A revolution on hold – why Ouya is struggling to meet its $8.5 million promise


Visit the ghost of Ouya’s Kickstarter page and you’ll see its audacious mission statement: “It’s time to upend console gaming”. Below the bolded goal sits another eye-catching aim: “All games free to play”. But in the wake of its global rollout, Ouya has much to do before it meets backers’ and buyers’ expectations.

As promised, every game on Ouya does have some form of free component. However, the ways in which the console’s development partners have interpreted the core free-to-test tenet are damaging, with prices that vary from fair to misguided to those built on deceitful foundations.

Instead of a shopfront, Ouya’s Discover portal means buyers download games without any information about what they’re getting beyond a brief synopsis. Some games are totally free, others have a fixed price unlock, some – such as Hidden In Plain Sight – operate a pay-what-you-want unlock price point, and all games with premium components experiment with different methods. Canabalt HD, for instance, offers five lives per day for free, with unlimited gaming unlocked for a fee – and it clearly advertises its structure from the beginning. Not every game is as generous. Titles such as The Ball offer no mention of payment until they hit you with paywalls during the game.

Nobody expected developers to make their Ouya games for free, but the courtesy of informing gamers about their downloads – whether they’re demos or timed or full games – should have been a non-negotiable feature. The game library feels littered with honeytrap ventures: every download a mystery, every surprise paywall adding to the feeling that Ouya is just a £99 demo box.

Tangled truths are a problem dogging all aspects of the machine. External peripheral support works on a game-by-game basis with no indication given on either side; the Discover tab is a confused jumble of tiles where genre categories are more of a suggestion than a filing system; and questionable controller build quality is matched by questionable controller implementation, where few challenges are greater than trying to figure out how to invert the sticks.

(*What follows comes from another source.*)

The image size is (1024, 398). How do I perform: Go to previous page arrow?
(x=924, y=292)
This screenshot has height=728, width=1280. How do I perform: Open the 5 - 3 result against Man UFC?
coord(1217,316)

Ouya has the potential to be much more than it currently is. It’s looking to make devices such as Roku and even Apple TV extinct once apps like XBMC and Netflix are optimised and available for the device, but with countless Android-based competitors due soon, Ouya can’t afford to wait long. This month sees the release of PlayJam’s cheaper and more portable GameStick, with XBMC support out of the box and popular streaming services not far behind. The upcoming subscription-based GamePop and GamePop Mini, meanwhile, are aiming to capitalise on Ouya’s free-to-play communication errors by ensuring that all their games are free for as long as you pay a monthly console subscription.

Of all the Android machines going through their final phases of iteration, it’s Mad Catz’s Mojo, a console still without a price or release date, that looks poised to make the biggest challenge. In stark contrast to Ouya’s closed shopfront, Mad Catz is promising access to Google Play and Amazon Appstore for an instantly available catalogue of thousands of titles, and the promise of your existing library of Android games accessible from the moment you turn it on. Despite Ouya’s open-arms policy for developers, the console is closed to end users without the knowledge to side-load software.

Whether there’s an appetite for any of these consoles remains to be seen. The wide range of Android devices without unified regulations has given rise to a minefield of titles unoptimised for different platforms, with buyers acting as bug-testers, and an unfriendly and prohibitive space for casual players lured by the promise of cheap and free games. Ouya’s failure to meet even its most fundamental promises and its insistence on a closed Android system is a deflating discovery, and one that casts a worrying shadow over consoles with greater, more open-ended ambitions.